Notamment dans deux scènes remarquables de simplicité, elle brille par son aptitude à mettre en sourdine le commentaire sociologique pour faire entendre sa voix propre : s’incarnant dans une présence quasiment immédiate, elle retranscrit avec aisance une impression de spontanéité qui fissure le glacis de la frise chronologique pour, enfin, laisser place au personnage. La première se situe vers le milieu du film : après avoir conté à Jamie le récit d’une nuit d’ivresse, Julie lui avoue craindre d’être enceinte.
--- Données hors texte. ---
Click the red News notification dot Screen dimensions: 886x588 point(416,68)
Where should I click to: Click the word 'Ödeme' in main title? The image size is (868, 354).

En attendant de connaître le résultat du test de grossesse, les deux amis, partis se promener dans une clairière, échangent des considérations insignifiantes sur des sujets divers puis se mettent à fumer. Julie se moque vertement de Jamie, qui, selon elle, ne tient pas sa cigarette de façon convenable – virile et assurée. À ce moment, Elle Fanning singe une démarche à la James Dean, et, suivie par la caméra, transmute instantanément sa délicatesse de jeune fille en nonchalance androgyne, se glissant dans un corps inassignable, qui échappe à toute tentative de définition. La deuxième scène se situe quant à elle à la fin du film. Profondément marqué par ses lectures de gender studies, Jamie aborde l’épineux sujet de l’orgasme féminin, et, à peine a-t-il commencé à dérouler quelques théories féministes, qu’il est aussitôt interrompu par Julie : elle lui déclare, dans une forme d’affliction désabusée, qu’en fait de plaisir, il n’y a qu’une jouissance feinte. Sans crier gare, elle se livre alors à une imitation impromptue de râles masculins, aussi cocasse que minimaliste : Elle Fanning assied son règne d’interprète omnipotente sur le terrain balisé du teen movie et trace des lignes de fuite hors des sentiers battus de la comédie sentimentale. Mais la finesse parfaitement calibrée de son jeu est à double tranchant. Car, tout en replaçant chacune de ses scènes dans la justesse d’une présence authentique, la comédienne s’élève au-delà de la bigarrure de l’ensemble à tel point qu’elle ne peut à elle seule en gommer toutes les aspérités. Le contraste ainsi creusé entre la dextérité de l’actrice et la facture ingrate de l’écrin tissé pour elle a au moins un mérite : rarement le génie d’Elle Fanning aura paru aussi saillant que dans cette tension permanente entre la fadeur des situations et la virtuosité sapide avec laquelle elle les investit.